It seems that (at least for real incommensurable values of $b$ and $1/b$) all
possible solutions fall into an infinite family parameterized by two positive
integers $(m,n)$
\begin{equation}
U_{m,n}(\alpha)=\frac{\sin(\pi b^{-1}Q)\sin(\pi mb^{-1}(2\alpha-Q))}{\sin(\pi
mb^{-1}Q)\sin(\pi b^{-1}(2\alpha-Q))}\frac{\sin(\pi bQ)\sin(\pi nb(2\alpha
-Q))}{\sin(\pi nbQ)\sin(\pi b(2\alpha-Q))}U_{1,1}(\alpha)\label{Umn}%
\end{equation}
where the ``basic'' $(1,1)$ one-point function reads
\begin{equation}
U(\alpha)=U_{1,1}(\alpha)=\frac{\left[  \pi\mu\gamma(b^{2})\right]
^{-\alpha/b}\Gamma(bQ)\Gamma(Q/b)Q}{\Gamma(b(Q-2\alpha))\Gamma(b^{-1}%
(Q-2\alpha))(Q-2\alpha)}\label{U11}%
\end{equation}

In the next section we will discuss some properties of these
solutions. Now let's take a look at the contribution of the block
$\mathcal{G}_{-}(\eta)$ to (\ref{aux}). This term is interpreted as the
contribution of the boundary operator $\psi_{1,3}$. Combining (\ref{cross})
and (\ref{Umn}) one finds
\begin{align}
\frac{B_{m,n}^{(+)}(\alpha)}{U_{m,n}(\alpha)} &  =(-)^{m-1}\left[  \pi
\mu\gamma(b^{2})\right]  ^{1/2}\frac{\Gamma(1+2b^{2})\Gamma(1-2b\alpha
)\Gamma(2\alpha b-2b^{2}-1)}{\pi\Gamma(b^{2})}\label{Bmn}\\
&  \ \ \times\frac{\sin(2\pi nb(\alpha-b))\sin(2\pi b\alpha)-\sin(2\pi
nb\alpha)\sin(2\pi b(\alpha-b))}{\sin(\pi nb(2\alpha-b))}\nonumber
\end{align}
In the standard CFT picture $B_{m,n}^{(+)}(\alpha)$ is composed from the
bulk-boundary structure constants $R_{m,n}^{(1,3)}(\alpha)$ for the operators
$V_{\alpha}$ and $V_{-b/2}$ merging to the boundary operator $\psi_{13}$ near
the $(m,n)$ boundary
\begin{equation}
B_{m,n}^{(+)}(\alpha)=R_{m,n}^{(1,3)}(\alpha)R_{m,n}^{(1,3)}(-b/2)D_{m,n}%
^{(1,3)}\label{Rmn}%
\end{equation}
Here $D_{m,n}^{(1,3)}$ stands for the boundary two-point function of two
operators $\psi_{1,3}$.

In principle the bootstrap technique allows to continue this process and
calculate all bulk-boundary structure constants $R_{m,n}^{(p,q)}(\alpha)$
corresponding to any degenerate boundary operator with odd $p$ and $q$. Here
we will not proceed systematically along this line.
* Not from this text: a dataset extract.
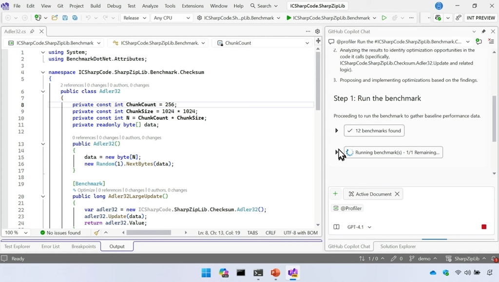This screenshot has width=499, height=282.
Task: Open the Analyze menu
Action: coord(150,6)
What can be already seen
from eq.(\ref{Bmn}) is that $R_{m,n}^{(1,3)}(\alpha)$ vanishes for the basic
out-vacuum state $(m,n)=(1,1)$. The following guess (which will be further
supported in the subsequent sections) seems rather natural. \emph{The basic
vacuum }$(1,1)$ \emph{contains no primary boundary operators except the
identity}. In this sense the basic vacuum is similar to the basic conformal
boundary condition discovered by J.Cardy \cite{Cardy} in the context of
rational conformal field theories.

The whole variety of vacua $(m,n)$ in this picture is naturally associated
with the boundary conditions corresponding to the degenerate fields
(\ref{Phimn}) themselves. Then, the content of boundary operators acting on
the vacuum $(m,n)$ (or, more generally, of the juxtaposition operators between
different vacua $(m,n)$ and $(m^{\prime},n^{\prime})$) is determined by the
fusion algebra, exactly as in the rational case. For instance, the vacuum
$(1,2)$ contains only identity boundary operator ($\psi_{1,1}=I$) and the
degenerate field $\psi_{1,3}$.

In principle, all these suggestions can be verified by systematic calculations
of the higher structure constants. We choose to postpone this difficult
problem for future studies. Instead in sect.5 we will see that the above
pattern is perfectly consistent with the modular bootstrap of the annulus
partition function.

\section{The one-point function}

The solution (\ref{Umn}) for the one-point function bears some remarkable properties.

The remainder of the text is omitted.